On the company’s earnings call last month, Cameco executives noted that if tariffs go into effect, the company may look to shift its business away from the U.S. to other markets, as it has done to develop new customers in Central and Eastern Europe.
According to the U.S. Energy Information Administration, Canada is the largest supplier of uranium to the U.S. in 2023, accounting for 27 per cent of its total supply, followed by Australia and Kazakhstan with 22 per cent each.
Cameco Chief Financial Officer Grant Isaac told an industry conference in Florida in February that there is little danger of fuel shortages for U.S. reactors in the short term. Given the long-term nature of uranium supply contracts, utilities have ample supplies of uranium this year and through most of 2026.
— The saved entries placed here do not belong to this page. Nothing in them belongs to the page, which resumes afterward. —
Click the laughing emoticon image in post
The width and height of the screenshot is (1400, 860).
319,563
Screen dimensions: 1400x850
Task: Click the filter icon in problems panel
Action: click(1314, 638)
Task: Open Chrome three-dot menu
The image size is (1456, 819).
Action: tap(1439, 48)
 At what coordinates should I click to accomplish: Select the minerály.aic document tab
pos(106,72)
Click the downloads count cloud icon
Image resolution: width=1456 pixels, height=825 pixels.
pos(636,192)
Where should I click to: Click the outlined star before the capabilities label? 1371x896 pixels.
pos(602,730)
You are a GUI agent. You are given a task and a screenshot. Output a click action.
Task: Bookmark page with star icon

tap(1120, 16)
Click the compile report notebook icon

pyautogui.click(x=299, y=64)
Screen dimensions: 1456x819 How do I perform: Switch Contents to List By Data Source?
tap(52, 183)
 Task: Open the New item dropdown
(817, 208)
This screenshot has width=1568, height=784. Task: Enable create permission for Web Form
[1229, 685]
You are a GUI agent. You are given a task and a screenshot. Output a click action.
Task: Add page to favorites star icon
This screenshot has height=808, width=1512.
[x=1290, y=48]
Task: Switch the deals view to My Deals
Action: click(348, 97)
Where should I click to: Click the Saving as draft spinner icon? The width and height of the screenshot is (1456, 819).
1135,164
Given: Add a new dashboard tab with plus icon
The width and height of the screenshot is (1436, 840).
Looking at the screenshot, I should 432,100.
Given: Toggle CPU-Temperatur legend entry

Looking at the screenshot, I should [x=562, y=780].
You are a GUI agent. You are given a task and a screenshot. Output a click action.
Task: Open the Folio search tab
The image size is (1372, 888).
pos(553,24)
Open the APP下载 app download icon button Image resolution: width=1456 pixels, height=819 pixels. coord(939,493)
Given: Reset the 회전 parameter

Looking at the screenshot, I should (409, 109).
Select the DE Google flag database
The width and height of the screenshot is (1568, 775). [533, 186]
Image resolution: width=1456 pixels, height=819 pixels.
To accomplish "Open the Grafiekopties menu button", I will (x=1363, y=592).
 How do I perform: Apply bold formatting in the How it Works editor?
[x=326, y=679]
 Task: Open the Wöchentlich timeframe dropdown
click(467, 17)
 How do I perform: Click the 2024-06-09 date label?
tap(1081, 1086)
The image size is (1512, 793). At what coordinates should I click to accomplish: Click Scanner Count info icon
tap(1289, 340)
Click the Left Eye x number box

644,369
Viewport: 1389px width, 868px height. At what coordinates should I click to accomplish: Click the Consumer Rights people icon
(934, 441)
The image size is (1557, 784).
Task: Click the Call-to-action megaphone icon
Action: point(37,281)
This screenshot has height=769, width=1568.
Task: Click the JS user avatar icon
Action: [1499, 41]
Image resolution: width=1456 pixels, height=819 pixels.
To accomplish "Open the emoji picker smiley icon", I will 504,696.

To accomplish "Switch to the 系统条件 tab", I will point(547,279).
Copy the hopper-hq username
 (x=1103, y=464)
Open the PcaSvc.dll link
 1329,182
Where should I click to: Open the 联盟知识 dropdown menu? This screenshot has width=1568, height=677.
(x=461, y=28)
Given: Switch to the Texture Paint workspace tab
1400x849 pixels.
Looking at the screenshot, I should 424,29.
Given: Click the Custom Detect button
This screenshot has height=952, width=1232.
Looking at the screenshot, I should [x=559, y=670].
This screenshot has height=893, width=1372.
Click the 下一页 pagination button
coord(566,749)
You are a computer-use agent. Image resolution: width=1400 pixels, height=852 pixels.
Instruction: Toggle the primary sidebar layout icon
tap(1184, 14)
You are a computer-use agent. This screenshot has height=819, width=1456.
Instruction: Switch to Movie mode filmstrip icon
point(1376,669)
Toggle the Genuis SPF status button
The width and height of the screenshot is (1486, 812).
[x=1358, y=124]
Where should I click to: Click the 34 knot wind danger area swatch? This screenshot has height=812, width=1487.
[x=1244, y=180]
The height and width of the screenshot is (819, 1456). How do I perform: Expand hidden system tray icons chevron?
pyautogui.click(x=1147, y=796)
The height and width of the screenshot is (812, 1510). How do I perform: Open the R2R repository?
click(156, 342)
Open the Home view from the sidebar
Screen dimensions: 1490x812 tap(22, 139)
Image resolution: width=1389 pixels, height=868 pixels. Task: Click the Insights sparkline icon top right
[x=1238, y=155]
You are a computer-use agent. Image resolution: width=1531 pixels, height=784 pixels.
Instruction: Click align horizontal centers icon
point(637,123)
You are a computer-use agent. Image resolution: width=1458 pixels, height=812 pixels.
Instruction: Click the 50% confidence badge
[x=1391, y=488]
While there are still many utilities that need to meet their fuel needs as soon as 2027 or 2028, the latest market uncertainty has most customers choosing to wait on the sidelines.
Meanwhile, the possibility that Russia-Ukraine ceasefire talks could unleash Russian uranium enrichment capacity (50 per cent of the world’s), was easing supply shortage concerns.
Industry insiders point out that the core reason why the uranium market has not seen a rush similar to the copper market is that it is underpinned by LTAs, mitigated geo-risks and technological substitution shocks, overlaid with buyers’ prudent assessment of the actual impact of tariffs. If the U.S. and Canadian tariff conflict escalates or the Russian-Ukrainian ceasefire agreement breaks down, short-term buying pressure may return.